Bone, he called her. His deep baritone gave life to her native Hebrew language and spread heat through her body. It was if he tasted each word he spoke, regardless of the language, and found the flavor delightful.

She closed her eyes and the wind whipped away tears she’d managed to hold inside for two decades. He’d made her cry. Goddamn him. It mattered not that she’d given him the word two weeks ago as the sun had shone down and the breeze of the ocean caressed them. She’d granted him her name right before she tranquilized him with a syringe meant for her. And now he was using the weakness against her.

“Do not make me hurt you, Asinimov.”

“What would you do?” he asked silkily. “Would you knife me in the heart and then break my neck? Would you hold my revenge in your hands and tease me with a truth I’ve searched years for?”

He tugged on a curl that had escaped her tied hair. There was an answering pull in her abdomen. Always with Dmitry Asinimov there was…feeling. She hated him for that. Another emotion to struggle with but at least one she understood.

More and more her reasoning, her existence itself, was being tested by emotions. Because of this man.

She had work to do and the dark, lovely, safe depth of her lust to kill couldn’t be contained when rippled with other emotions. When he was around that lust morphed into something she didn’t understand—it became something she simply wanted to succumb to.

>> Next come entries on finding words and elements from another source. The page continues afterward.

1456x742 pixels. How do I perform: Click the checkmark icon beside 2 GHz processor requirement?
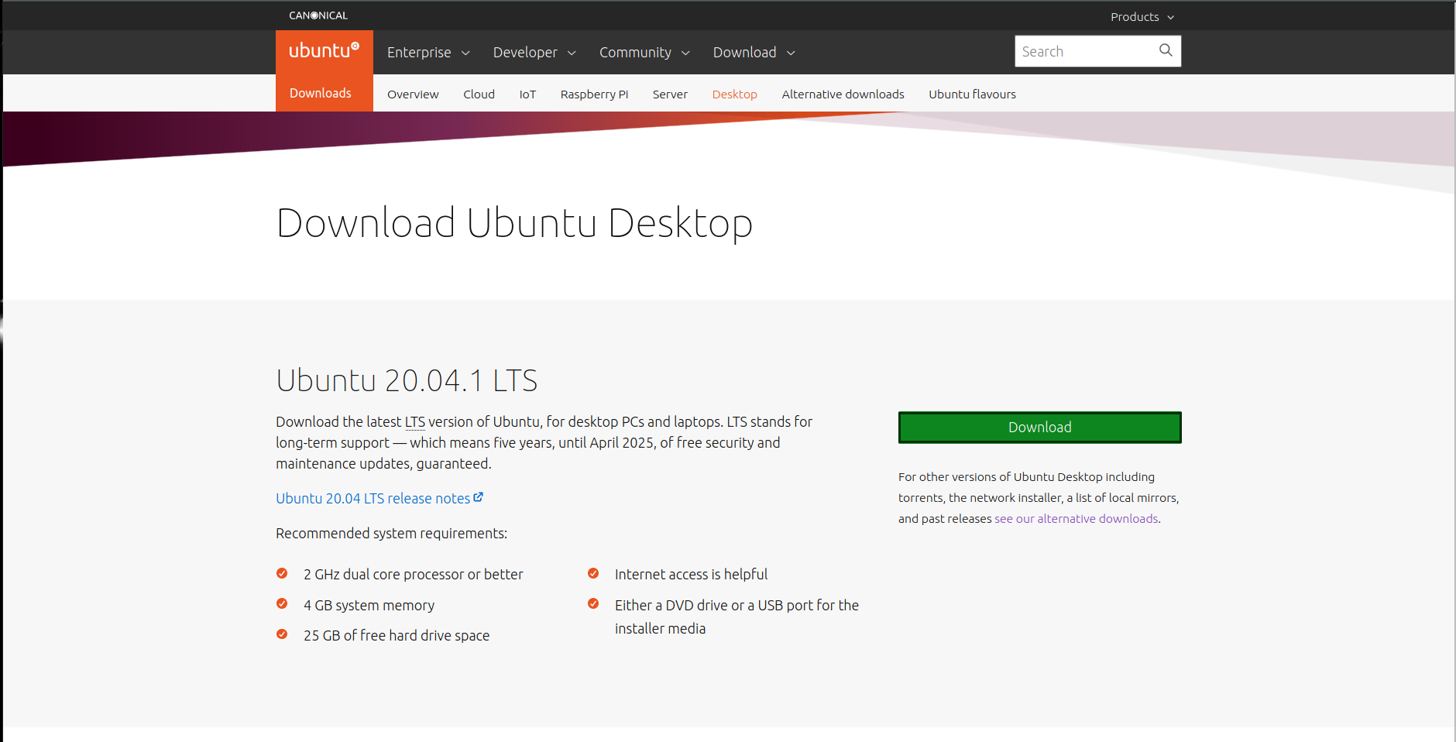(281, 573)
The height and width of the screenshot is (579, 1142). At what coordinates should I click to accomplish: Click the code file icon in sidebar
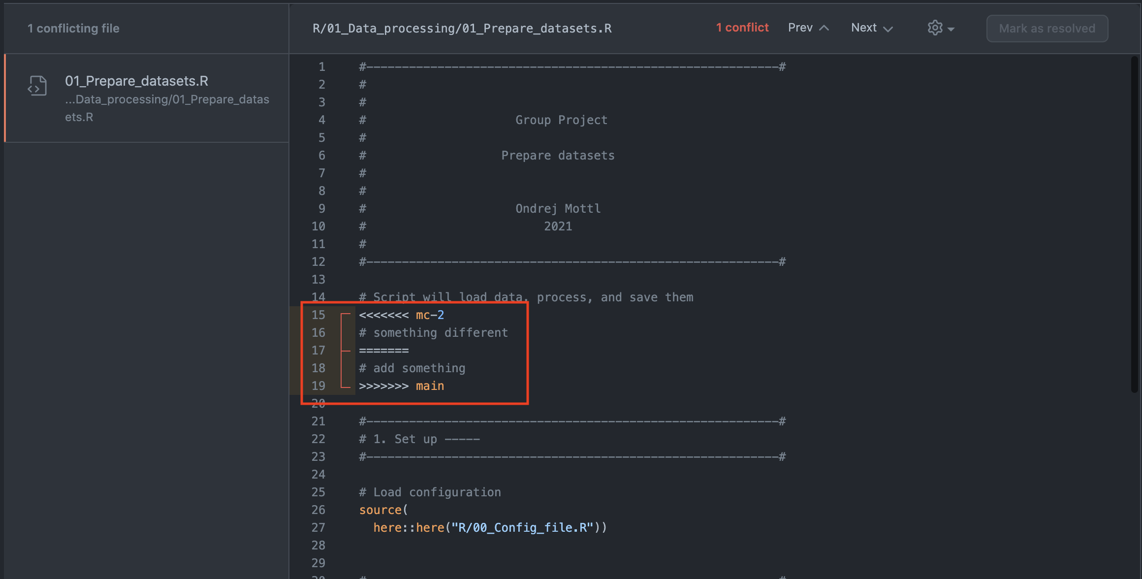pos(37,86)
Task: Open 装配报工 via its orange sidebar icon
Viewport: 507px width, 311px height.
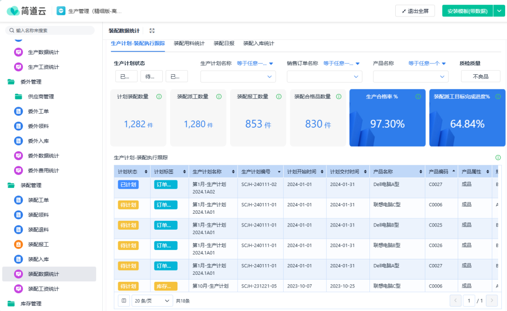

“Ah, but yes,” he continued, drawing her attention from the grand city below them. “You’ve already done those things.”

“Rest assured had I knifed you in the heart and broken your neck, we would not be having this conversation,” she mused aloud.

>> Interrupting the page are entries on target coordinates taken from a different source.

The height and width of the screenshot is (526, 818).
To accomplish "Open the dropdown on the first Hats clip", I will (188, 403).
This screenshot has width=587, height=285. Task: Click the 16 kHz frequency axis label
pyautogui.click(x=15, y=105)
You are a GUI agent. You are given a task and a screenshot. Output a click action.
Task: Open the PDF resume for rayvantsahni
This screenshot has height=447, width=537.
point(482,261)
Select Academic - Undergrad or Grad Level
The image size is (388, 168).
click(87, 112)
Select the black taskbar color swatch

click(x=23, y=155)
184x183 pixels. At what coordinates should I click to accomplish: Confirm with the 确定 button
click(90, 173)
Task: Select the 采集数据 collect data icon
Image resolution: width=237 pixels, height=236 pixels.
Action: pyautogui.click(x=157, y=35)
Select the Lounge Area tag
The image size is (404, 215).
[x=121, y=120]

He taunted her at every turn.

Bone squeezed her eyes shut and opened them, taking in the Russian skyline before her. The multi-colored, onion-shaped domes of the Church of the Savior on Spilled Blood rose above the streets below, dominating the sky with light. She wanted to laugh that the Russian Mafia had commandeered a building so close to a religious site for their “club.” They trained girls in this building, girls barely off their mother’s knees, to do things only grown women should ever consider. Things that would make even the most experienced whore gasp. She wondered what the God of her fathers would think of that.

His breath drifted over her cold cheek, warming her from the inside out. “But the truth…you’ve managed to keep that from me for years and thus you’ve held my life in your hands.”

“The truth,” she began, “has always been in front of you, Asinimov. Joseph Bombardier took your family. There has never been a reason to pursue me.”

Her mind squeezed with the memory of a different Asinimov. Sharp, jagged spikes of pain radiated through her body as the cold feel of Sacha Asinimov’s throat in her hands replaced the heat his son had started. Her own throat strangled under the pressure of a similar hold—Sacha’s huge hands taking her life even as she sought to take his. Their rakad shel mavet ended brutally, but Bone had been the one to walk away.

She took away knowledge from every contract because what did not kill you made you stronger. Sacha Asinimov taught her more than any other—strength was not the only necessity for a killer. Persistence and hatred were requirements as well.

She had outlasted Sacha. She could outlast the son.

And so the truth mocked her. Dmitry always had a reason to pursue her. He was a man honed in the fires of revenge. Most of his family had been wiped off the planet by Joseph Bombardier. And while she wasn’t the only one of Joseph’s killers to play a hand in their demise—after all, Bullet had taken his brother Alexander—Bone had taken someone who obviously meant more to Dmitry than anyone else.

Dmitry would not care that someone had not been a good man.

The urge to flee rose, taking her breath even as her muscles loosened with the flood of adrenaline. Fight or flight? She measured her options. He was close enough that the heat from his big body burned through the material of her Gortex unitard. His breath carried the hint of mint and vodka and her mouth watered. Russia had the best vodka. She could only imagine the taste when flavored with Dmitry.

His scent teased her nostrils. The smell of snow-kissed pine and juniper—fresh, seductive—sank into her pores, making her core clench.

Out of every person she’d ever met, this one man called to her on a level she was neither comfortable with nor complacent about. He made her want to move.

Into him.

Away from him.

Both.

The one thing she could never do was hold him against her. He would sink too deep then and would destroy her when he found out the truth of who she was.